蝶衣彩衣似乎吓了一大跳,瞪大了眼睛望着今夕,过了许久蝶衣才磕磕巴巴地说道:
“没,没瞧见人,是看门的婆子送进来的,我也问了瞧见是谁送的没,她说是个垂髫的小童,将东西送到就跑远了,根本来不及问什么。要不姐儿,你看看这帖子上写了什么……”
蝶衣忙将洒金帖子递予她,渐渐冷静下来的今夕,接过帖子一瞧,不由又是怔住了。
什么都没有,帖子上一个字也没有,仅仅是帖子边角印着一支墨梅,难道真是那人。
只是那人到底打的什么主意,在长公主府时引着她去长公主院里,还有在冰窖时救了她和魏腈,甚至是救了她两次。可是为何这一次,却要痛下狠手,事后又让人送来点心。难道是想赔罪不成,今夕心里可真是琢磨不透啊。虽然她经历了两世,也碰到了不少稀奇古怪的事情,可是这一次她真的是没有了头绪,那道绯红身影就像是手中拿线一般,牵着她前行。

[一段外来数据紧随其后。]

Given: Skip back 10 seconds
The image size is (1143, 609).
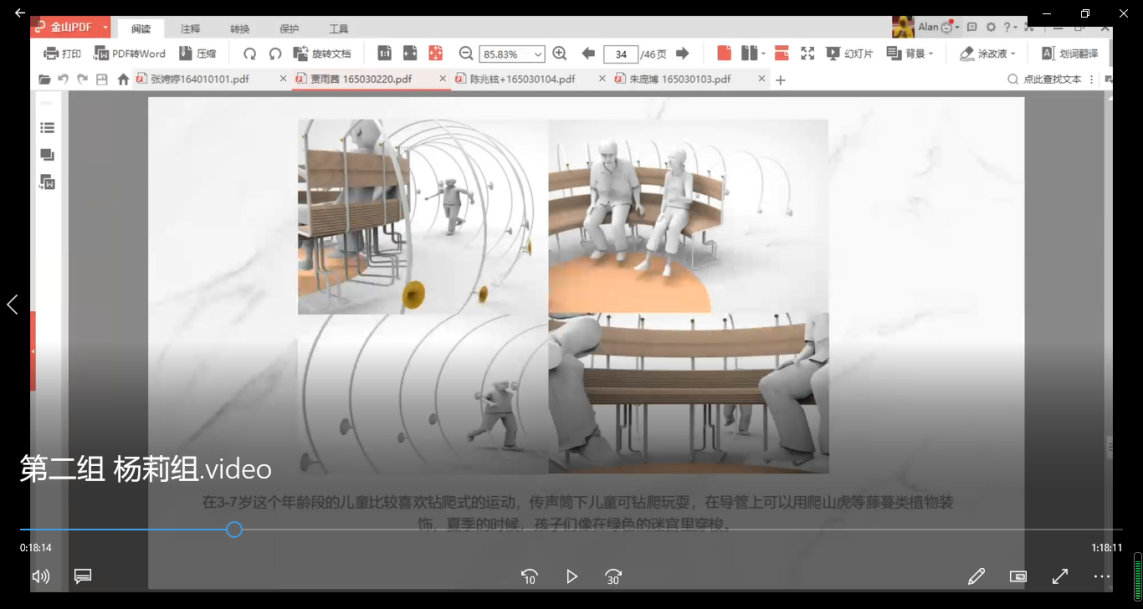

可是为何要牵她前行呐?还有福王的羊脂玉钗,今夕望袖子里一掏,结果掉出来的是那支青玉钗子。“这……”,今夕又是惊诧又是激动,她连忙随手一抽,泛着寒光的玄铁小刀就在眼前。怎么会这样啊,心里的惊惧诧异,今夕心里暗叹一声道,她到底惹到了什么啊。
“没想到福王又将这钗子还给了你,姐儿你昏倒后可是一直握着它不放啊。”蕖叶说道。
“福王,你是说这钗子是还来的……”,今夕连忙抓住蕖叶问道,脸上的神情很激动。
“啊,这……当时铉哥儿扶你上马车时,你手中就有这青玉钗子,我以为是福王……”
蕖叶想了想说道,听了这话今夕如泄气的皮毬一般,耷拉着脑袋神情很是恹恹的。
“姐儿,那这些糕点怎么处置啊,是扔掉嘛,可真是可惜啊,看起来很好吃的样子。”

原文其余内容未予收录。